_Problem to work on_
Only the lines below, from the one with "Task: Choose the Lista Locais tile" through the one with "This screenshot has width=750, height=422.", are to be written out, exactly.

_Stored data_
----------
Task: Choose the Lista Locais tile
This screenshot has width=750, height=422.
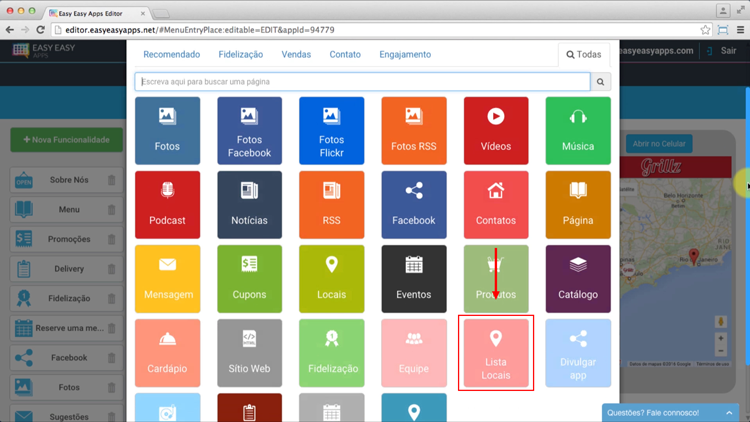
----------
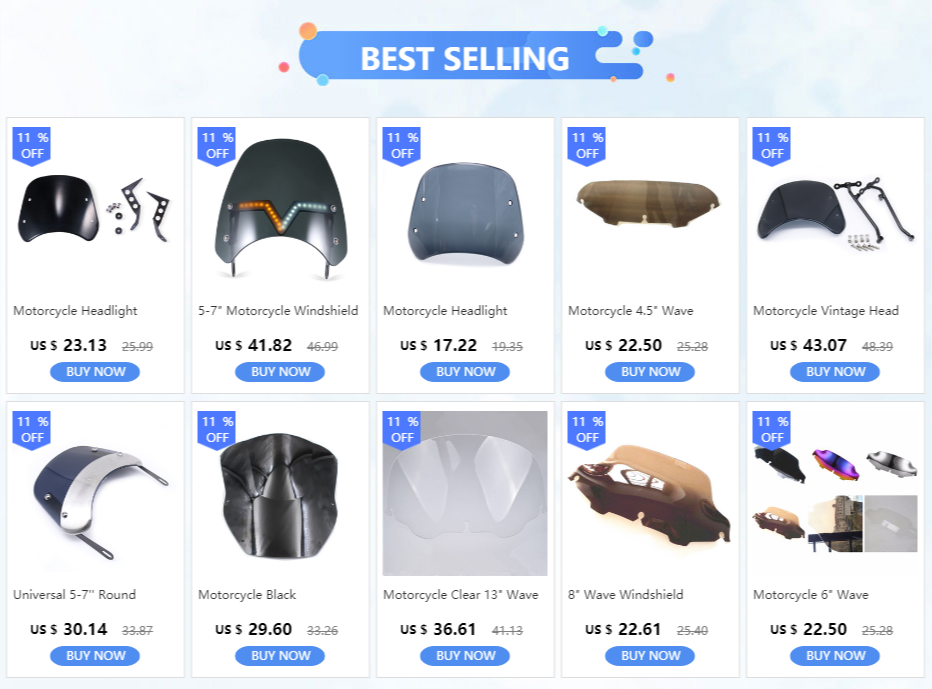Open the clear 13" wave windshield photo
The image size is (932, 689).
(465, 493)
----------
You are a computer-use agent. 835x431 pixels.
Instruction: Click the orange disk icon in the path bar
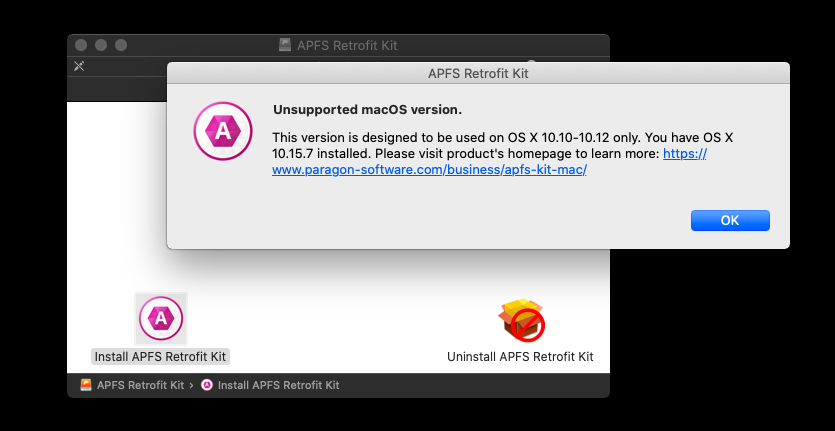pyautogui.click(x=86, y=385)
----------
_Your solution_
Task: Choose the Lista Locais tile
This screenshot has width=750, height=422.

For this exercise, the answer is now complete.